No, the brake booster line is too big. You should spray or pour through the throttle plates / butterfly valve at a fast idle (2K to 3K).

I'm confused.

The brake booster line in my Jeep is maybe about half-inch in diameter. The throttle body is I believe about 4 inches in diameter. Unless what I'm calling "brake booster line" isn't really that. It's a rubber hose that I pull off from the brake master cylinder assembly and connects right into throttle body.

If you stick the brake booster hose into the water it will suck way too much water as you need to instead slowly pour the water into the hose (use a funnel in the hose if your aim is not dead on) while running at a fast idle. However if the hose connects to the engine where it does not equally distribute the water into the intake and then equally to all the cylinders that isn't a even cleaning as the closer intake ports will get more water than the further away ports. That's why any vacuum line is normally not recommended unless it opens centrally right behind the throttle body butterfly plates. It is best to pour slowly into the central throttle body or carb on older cars for the best distribution.
--
What’s the point of owning a supercar if you can’t scare yourself stupid from time to time?


SysOp

join:2001-04-18
Douglasville, GA
Reviews:
·MetroPCS

3 edits
reply to SysOp

Since my car is fuel injected, the vacuum line connected to the throttle body ahead of the intake manifold delivers an even distribution to the engine cylinders. For a carb, you just pour directly into the top of the carb.

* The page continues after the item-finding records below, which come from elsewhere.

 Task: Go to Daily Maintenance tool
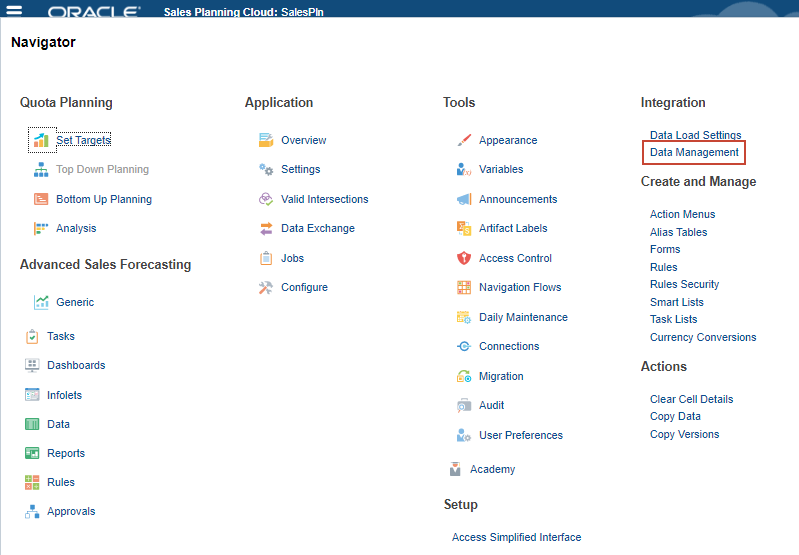pyautogui.click(x=523, y=317)
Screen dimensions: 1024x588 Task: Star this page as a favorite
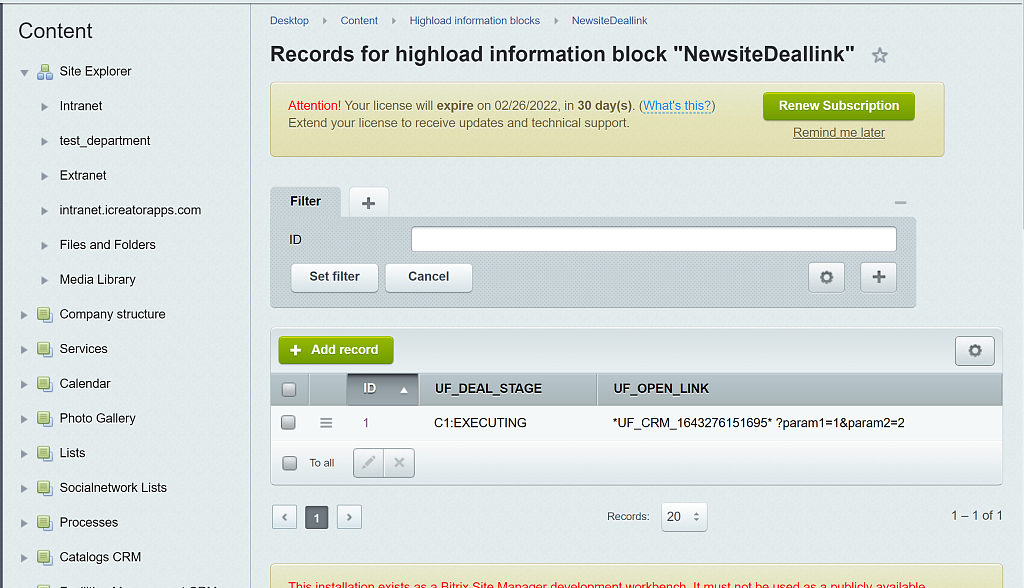879,56
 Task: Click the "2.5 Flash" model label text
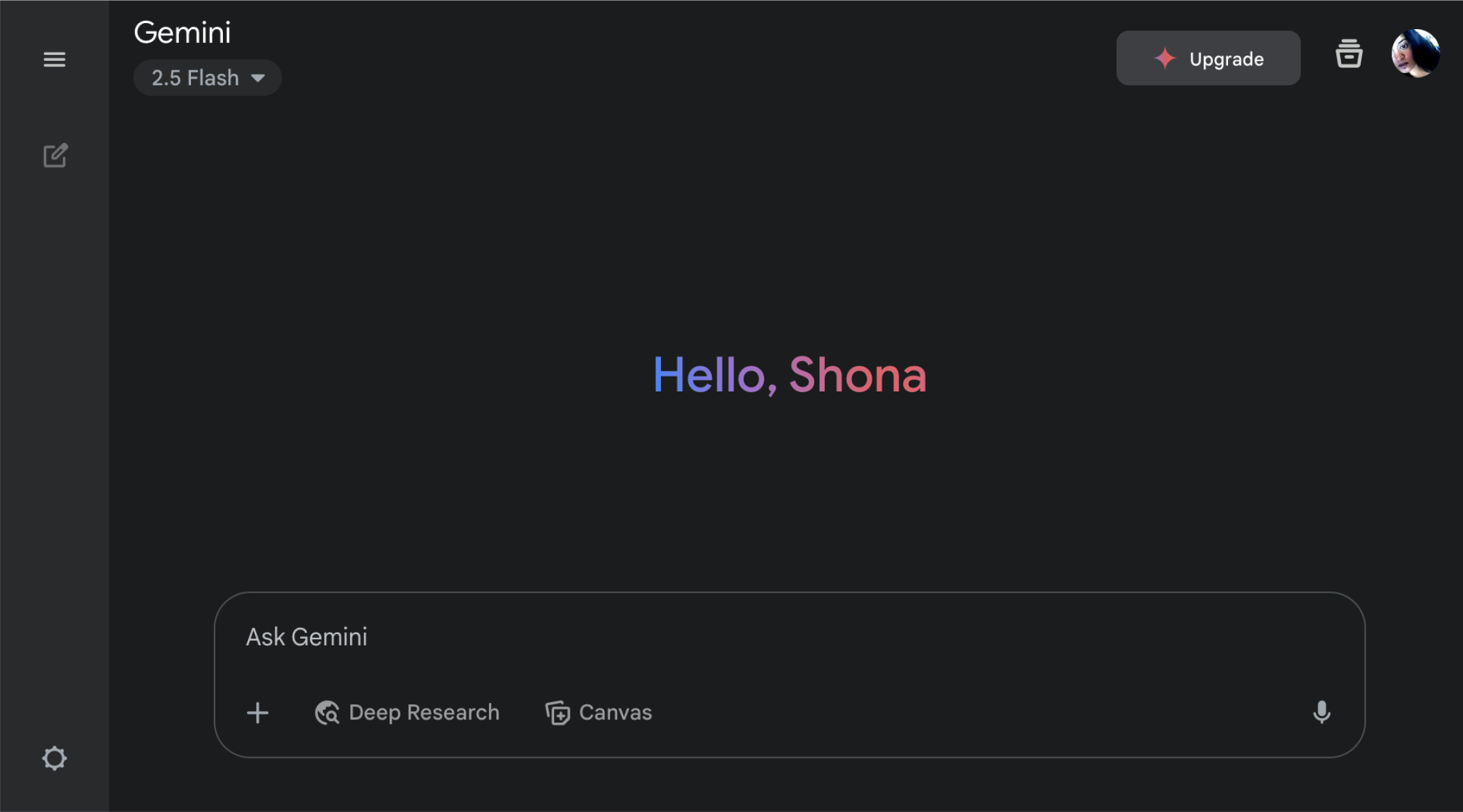(195, 78)
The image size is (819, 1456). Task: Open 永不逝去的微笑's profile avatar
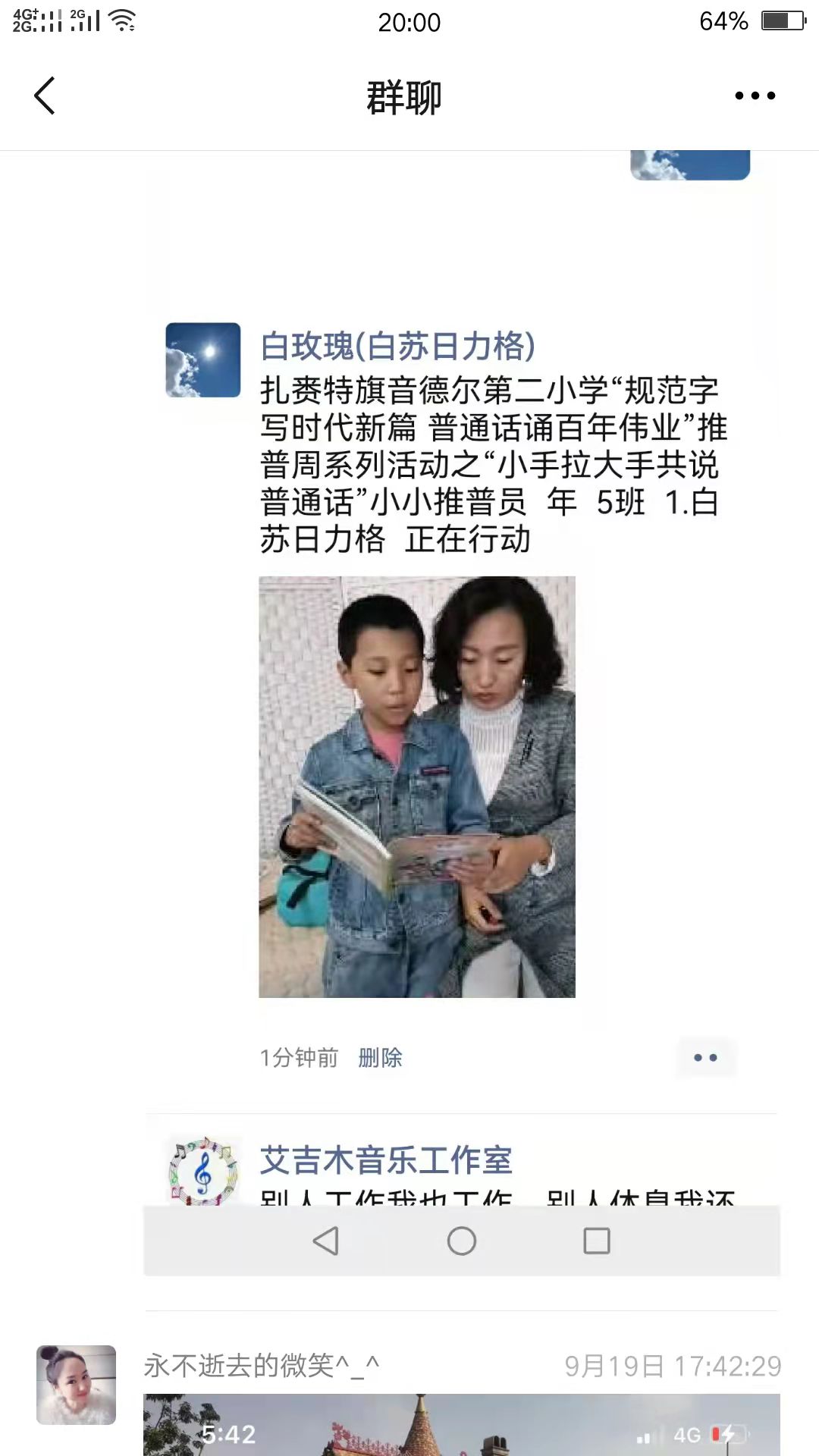(x=76, y=1385)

It's easy to tell how fast to pour by listening for the motor to bog down.



Juggernaut
Irreverent or irrelevant?
Premium
join:2006-09-05
Kelowna, BC
kudos:2

I've used a spray bottle in the past, pumped fairly fast. It works well.

Regulate the pumps you give according to the engine idle.
--
Better to have it and not need it, then need it and not have it.